» **WHAT YOU WILL DO**
**A.** According to the Case Closed article, which company unveiled the new visual for the series?
**B.** Reproduce the part of the Case Closed article starting with "Get ready for" and going on through "win exclusive rewards!".
**C.** List every title that the Case Closed article gives for the anime series or its films, including alternate titles.

» **SELECTED EXTRACT**
■ ■ ■ ■ ■

Entertainment
Experience the exciting new digital era of Case Closed (Detective Conan)
Get ready for an exciting digital makeover and giveaway campaign for Case Closed (Detective Conan) anime. Don’t miss out on the thrilling updates!
Engage in the giveaway campaign and stand a chance to win exclusive rewards!

The beloved anime franchise, Case Closed (Detective Conan), is receiving a digital makeover that will surely thrill fans worldwide. TMS Entertainment has unveiled a new visual for the series, showcasing iconic characters and memorable episodes. In tandem with this exciting update, a giveaway campaign has been launched, allowing fans in the United States to win exclusive Case Closed merchandise. Additionally, the 27th film in the franchise, “Case Closed: The Million-dollar Pentagram,” is set to be released in Japan, generating immense anticipation among fans globally.
A Fresh Visual Experience
As part of ongoing global promotions, TMS Entertainment has introduced an eye-catching visual makeover for Case Closed. The key visual, featuring the famous detective Conan Edogawa and striking stills from significant TV anime episodes, captures the essence of the series. Viewers can soon appreciate this new visual on the Crunchyroll Case Closed page. This update coincides with the weekly simulcast episodes available exclusively on Crunchyroll, ensuring a well-rounded experience for fans.

■ ■ ■ ■ ■

» **RAW DATA**

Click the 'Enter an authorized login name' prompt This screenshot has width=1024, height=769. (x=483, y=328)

■ ■ ■ ■ ■

» **RESULTS BY TASK**
**A.** TMS Entertainment

**B.**
Get ready for an exciting digital makeover and giveaway campaign for Case Closed (Detective Conan) anime. Don’t miss out on the thrilling updates!
Engage in the giveaway campaign and stand a chance to win exclusive rewards!

**C.**
Case Closed
Detective Conan
Case Closed: The Million-dollar Pentagram